Otro importante epicentro artístico en esos años, además de los reventones en la Zona Rosa, fue la ahora Casa de la Paz, fundada por la OPIC, organismo de la Secretaría de Relaciones Exteriores, en donde Alejandro
Jodorowsky
y Manuel Felguérez, con apoyo de Miguel Álvarez Acosta, generaron una actividad paralela a la de Casa de Lago, en el encuentro y colaboración de distintas disciplinas artísticas.

Los años que acota la exposición que se puede ver en el MUAC, UNAM, Desafío a la estabilidad. Procesos artísticos en México 1952-1967, son un periodo esencial para entender el arte mexicano del siglo 20. La puesta en escena La consagración del invierno, dirigida por Alberto
Villarreal
, que con acierto se presenta en la Casa del Lago, es un acompañamiento a la mencionada exposición, un homenaje al teatro de los 50 y 60, en especial a Gurrola, Margules y Mendoza, y el examen de graduación de los alumnos del CUT que en este 2014 terminaron en ese centro sus estudios.

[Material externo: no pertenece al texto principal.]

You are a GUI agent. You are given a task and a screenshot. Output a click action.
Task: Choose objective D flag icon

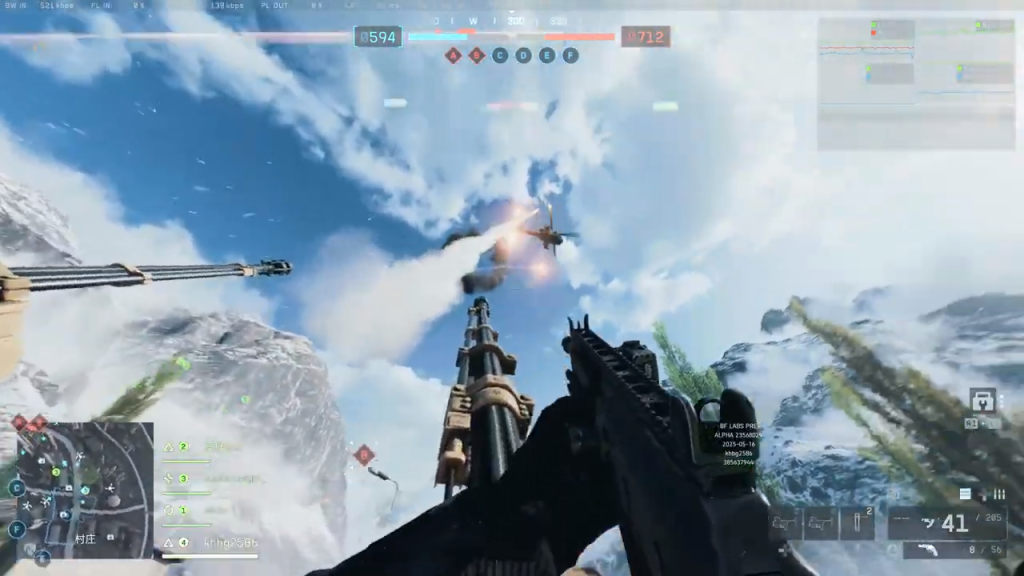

El título parafrasea la obra de Stravinsky, La consagración de la primavera, momento cúspide de las vanguardias y la colaboración multidisciplinaria, y punto de partida de la renovación musical del siglo 20. La elección del título invita a mirar en perspectiva el teatro del siglo pasado y el momento en el que nos encontramos ahora: ¿hemos llegado al invierno de las vanguardias?

Alberto Villarreal parte de una dramaturgia que no cuenta una historia, no construye personajes, en todo caso dibuja estampas que se disparan hacia un sistema de referencias. Se acerca a un teatro simbólico, conceptual, que apunta a la imaginación, el desparpajo, la estridencia y que se va centrando en la reflexión sobre el presente de los actores con quienes trabaja: ¿cuánto pesa la leyenda de los grandes maestros para ellos? ¿Son un estímulo o un desafío? ¿Una abrumadora carga? ¿Qué rebelión pueden emprender? ¿Qué provoca escándalo, qué significa revolución hoy?

Alejandro Luna en la escenografía interviene el espacio emblemático de la Casa del Lago. Coloca al público en el vestíbulo, en un juego de perspectivas hacia el salón interior, el que se mira a través de dos puertas. A los lados están las ventanas al Bosque y al Lago, que también se integran. La iluminación es un finísimo detonador de atmósferas, de juego entre lo real y lo surreal. El vestuario de Jerildy Bosch apunta a fortalecer la mirada en la perspectiva temporal y enfatizar el guiño al surrealismo.

El grupo de actores demuestra su buena formación en canto, expresión corporal y verbal y proyección de la energía. En términos de entrenamiento llegan mejor preparados que generaciones anteriores. ¿Es extensiva esa fortaleza a una sólida preparación intelectual, característica suprema de los forjadores del arte mexicano de mediados del siglo pasado? El tiempo dirá si estamos al alba de una nueva primavera.

La consagración del invierno se presenta en la Casa del Lago, de viernes a domingo a las 20:00 horas.